-- EXERCISE DESCRIPTION --
Locate every line in the records below that contains the word "home", and copy each one.
[DATA FOR THIS EXERCISE — start]
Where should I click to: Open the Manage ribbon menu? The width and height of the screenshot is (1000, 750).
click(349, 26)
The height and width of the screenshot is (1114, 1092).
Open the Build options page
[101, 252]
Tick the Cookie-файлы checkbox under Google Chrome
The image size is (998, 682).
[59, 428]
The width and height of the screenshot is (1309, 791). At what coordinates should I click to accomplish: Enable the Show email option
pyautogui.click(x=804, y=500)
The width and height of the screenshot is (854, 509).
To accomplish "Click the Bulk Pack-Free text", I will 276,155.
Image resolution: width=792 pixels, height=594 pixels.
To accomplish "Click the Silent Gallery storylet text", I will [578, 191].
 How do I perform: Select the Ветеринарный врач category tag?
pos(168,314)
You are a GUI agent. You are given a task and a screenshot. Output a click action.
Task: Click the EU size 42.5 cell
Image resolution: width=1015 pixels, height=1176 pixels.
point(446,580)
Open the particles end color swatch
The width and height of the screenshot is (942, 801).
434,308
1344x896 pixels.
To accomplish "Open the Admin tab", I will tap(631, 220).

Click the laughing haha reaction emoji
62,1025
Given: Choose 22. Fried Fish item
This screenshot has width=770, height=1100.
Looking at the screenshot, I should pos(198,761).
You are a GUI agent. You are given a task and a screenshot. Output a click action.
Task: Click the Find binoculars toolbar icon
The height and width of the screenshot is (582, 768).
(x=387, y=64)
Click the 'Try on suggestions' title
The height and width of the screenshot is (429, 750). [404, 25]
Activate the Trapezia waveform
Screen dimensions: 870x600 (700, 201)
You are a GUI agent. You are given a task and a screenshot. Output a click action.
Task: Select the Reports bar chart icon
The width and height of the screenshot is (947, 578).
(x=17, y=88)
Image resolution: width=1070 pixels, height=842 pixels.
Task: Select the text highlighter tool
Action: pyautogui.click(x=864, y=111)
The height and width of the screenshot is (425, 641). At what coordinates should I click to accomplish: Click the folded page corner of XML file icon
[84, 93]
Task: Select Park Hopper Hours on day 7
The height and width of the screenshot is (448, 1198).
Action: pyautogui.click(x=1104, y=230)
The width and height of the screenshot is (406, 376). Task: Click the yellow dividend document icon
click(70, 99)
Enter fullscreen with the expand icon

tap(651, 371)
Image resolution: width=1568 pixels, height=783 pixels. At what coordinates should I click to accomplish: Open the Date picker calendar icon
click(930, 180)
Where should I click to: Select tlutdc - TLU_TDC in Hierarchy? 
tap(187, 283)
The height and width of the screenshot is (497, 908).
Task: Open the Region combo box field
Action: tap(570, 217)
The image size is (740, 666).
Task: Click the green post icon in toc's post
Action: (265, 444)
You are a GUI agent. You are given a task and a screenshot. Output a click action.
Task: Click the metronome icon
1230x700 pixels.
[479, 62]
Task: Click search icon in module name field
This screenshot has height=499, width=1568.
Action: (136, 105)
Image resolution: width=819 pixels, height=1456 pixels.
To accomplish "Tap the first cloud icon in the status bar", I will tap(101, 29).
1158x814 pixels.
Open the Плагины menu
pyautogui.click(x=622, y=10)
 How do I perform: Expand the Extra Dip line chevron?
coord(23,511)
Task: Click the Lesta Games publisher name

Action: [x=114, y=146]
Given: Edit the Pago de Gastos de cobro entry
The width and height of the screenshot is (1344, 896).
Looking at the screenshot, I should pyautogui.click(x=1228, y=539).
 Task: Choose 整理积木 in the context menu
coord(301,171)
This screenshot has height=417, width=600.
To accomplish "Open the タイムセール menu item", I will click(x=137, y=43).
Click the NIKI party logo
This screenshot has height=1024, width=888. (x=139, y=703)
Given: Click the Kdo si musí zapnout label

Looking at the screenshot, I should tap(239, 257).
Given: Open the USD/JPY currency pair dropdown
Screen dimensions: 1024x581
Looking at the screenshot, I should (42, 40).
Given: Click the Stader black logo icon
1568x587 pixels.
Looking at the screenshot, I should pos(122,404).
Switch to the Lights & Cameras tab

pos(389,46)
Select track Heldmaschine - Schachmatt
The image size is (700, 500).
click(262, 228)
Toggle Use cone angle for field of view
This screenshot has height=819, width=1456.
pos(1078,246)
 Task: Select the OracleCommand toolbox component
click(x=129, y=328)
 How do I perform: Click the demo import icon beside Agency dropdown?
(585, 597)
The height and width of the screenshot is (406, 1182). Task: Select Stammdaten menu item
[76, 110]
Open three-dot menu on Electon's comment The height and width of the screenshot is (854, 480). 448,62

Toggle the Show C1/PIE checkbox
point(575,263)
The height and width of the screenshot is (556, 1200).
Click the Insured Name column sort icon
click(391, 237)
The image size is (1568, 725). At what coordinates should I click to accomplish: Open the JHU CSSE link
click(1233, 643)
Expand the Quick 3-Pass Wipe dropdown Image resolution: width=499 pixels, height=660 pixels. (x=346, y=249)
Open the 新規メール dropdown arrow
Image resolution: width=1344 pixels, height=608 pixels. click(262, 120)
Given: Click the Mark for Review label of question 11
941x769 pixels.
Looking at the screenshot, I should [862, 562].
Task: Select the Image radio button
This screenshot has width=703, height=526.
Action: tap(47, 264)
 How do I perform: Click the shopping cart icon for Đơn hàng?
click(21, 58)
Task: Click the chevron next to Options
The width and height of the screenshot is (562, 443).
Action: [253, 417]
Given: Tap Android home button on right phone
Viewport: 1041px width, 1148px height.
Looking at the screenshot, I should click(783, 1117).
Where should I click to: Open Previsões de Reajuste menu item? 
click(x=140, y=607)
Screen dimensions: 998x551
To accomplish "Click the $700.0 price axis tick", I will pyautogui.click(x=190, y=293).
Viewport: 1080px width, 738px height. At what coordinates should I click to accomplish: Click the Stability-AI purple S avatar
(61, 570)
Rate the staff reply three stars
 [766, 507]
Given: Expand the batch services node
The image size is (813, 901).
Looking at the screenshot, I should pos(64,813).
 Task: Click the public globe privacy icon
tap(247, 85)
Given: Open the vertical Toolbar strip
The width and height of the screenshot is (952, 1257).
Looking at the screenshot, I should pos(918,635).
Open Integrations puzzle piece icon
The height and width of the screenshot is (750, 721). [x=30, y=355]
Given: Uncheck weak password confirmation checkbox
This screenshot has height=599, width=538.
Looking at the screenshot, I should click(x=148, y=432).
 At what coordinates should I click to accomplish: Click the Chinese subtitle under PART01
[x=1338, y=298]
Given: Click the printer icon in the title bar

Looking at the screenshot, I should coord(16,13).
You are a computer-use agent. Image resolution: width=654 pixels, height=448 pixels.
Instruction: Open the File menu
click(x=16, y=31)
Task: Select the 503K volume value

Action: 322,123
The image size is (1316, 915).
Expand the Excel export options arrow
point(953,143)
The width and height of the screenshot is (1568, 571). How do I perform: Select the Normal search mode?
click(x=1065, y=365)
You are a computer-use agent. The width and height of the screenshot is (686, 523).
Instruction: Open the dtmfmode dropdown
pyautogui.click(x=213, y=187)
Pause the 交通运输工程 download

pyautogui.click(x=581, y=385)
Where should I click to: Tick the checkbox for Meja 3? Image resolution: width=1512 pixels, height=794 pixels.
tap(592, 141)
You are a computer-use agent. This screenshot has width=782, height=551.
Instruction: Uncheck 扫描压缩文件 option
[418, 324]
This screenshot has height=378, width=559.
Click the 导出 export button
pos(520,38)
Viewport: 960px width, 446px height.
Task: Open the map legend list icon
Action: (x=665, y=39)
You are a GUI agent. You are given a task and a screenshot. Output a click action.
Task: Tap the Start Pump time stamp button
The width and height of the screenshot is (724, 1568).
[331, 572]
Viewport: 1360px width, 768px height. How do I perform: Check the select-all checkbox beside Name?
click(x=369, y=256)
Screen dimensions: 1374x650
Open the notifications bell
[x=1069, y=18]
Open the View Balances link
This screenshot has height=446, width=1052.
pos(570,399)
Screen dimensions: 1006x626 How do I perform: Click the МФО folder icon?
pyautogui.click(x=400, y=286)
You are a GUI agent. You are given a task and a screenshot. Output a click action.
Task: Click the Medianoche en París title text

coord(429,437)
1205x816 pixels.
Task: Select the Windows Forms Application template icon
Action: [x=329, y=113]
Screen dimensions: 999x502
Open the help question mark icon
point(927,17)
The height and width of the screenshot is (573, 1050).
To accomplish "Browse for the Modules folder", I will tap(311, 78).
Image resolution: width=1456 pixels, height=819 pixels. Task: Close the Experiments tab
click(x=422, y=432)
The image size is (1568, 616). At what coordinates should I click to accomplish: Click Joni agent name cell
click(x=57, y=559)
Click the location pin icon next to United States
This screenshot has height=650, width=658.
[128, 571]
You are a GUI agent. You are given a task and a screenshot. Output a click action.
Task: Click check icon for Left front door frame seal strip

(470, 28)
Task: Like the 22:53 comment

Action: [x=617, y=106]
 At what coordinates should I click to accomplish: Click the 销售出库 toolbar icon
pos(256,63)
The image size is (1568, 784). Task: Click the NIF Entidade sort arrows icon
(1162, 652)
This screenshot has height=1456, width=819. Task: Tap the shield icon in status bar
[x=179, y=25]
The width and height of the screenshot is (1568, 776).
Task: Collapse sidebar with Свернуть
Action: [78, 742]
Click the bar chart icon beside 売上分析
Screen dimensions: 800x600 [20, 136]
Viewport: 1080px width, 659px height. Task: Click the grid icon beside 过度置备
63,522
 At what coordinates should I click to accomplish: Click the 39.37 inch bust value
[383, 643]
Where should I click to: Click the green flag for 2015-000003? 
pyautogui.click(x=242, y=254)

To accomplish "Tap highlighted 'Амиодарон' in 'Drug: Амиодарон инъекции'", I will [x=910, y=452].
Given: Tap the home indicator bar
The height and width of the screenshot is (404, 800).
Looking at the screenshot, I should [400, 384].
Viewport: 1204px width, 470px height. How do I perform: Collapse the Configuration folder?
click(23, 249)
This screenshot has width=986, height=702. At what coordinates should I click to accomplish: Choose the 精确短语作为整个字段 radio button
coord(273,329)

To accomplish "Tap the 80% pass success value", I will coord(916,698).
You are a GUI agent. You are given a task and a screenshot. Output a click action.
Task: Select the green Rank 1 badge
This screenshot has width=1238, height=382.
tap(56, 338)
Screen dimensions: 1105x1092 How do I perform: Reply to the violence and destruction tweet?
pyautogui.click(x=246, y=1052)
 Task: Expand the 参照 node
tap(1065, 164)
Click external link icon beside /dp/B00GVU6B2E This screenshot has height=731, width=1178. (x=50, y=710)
[DATA FOR THIS EXERCISE — finish]
-- TASK OUTPUT --
Given: Tap Android home button on right phone
Given: Tap the home indicator bar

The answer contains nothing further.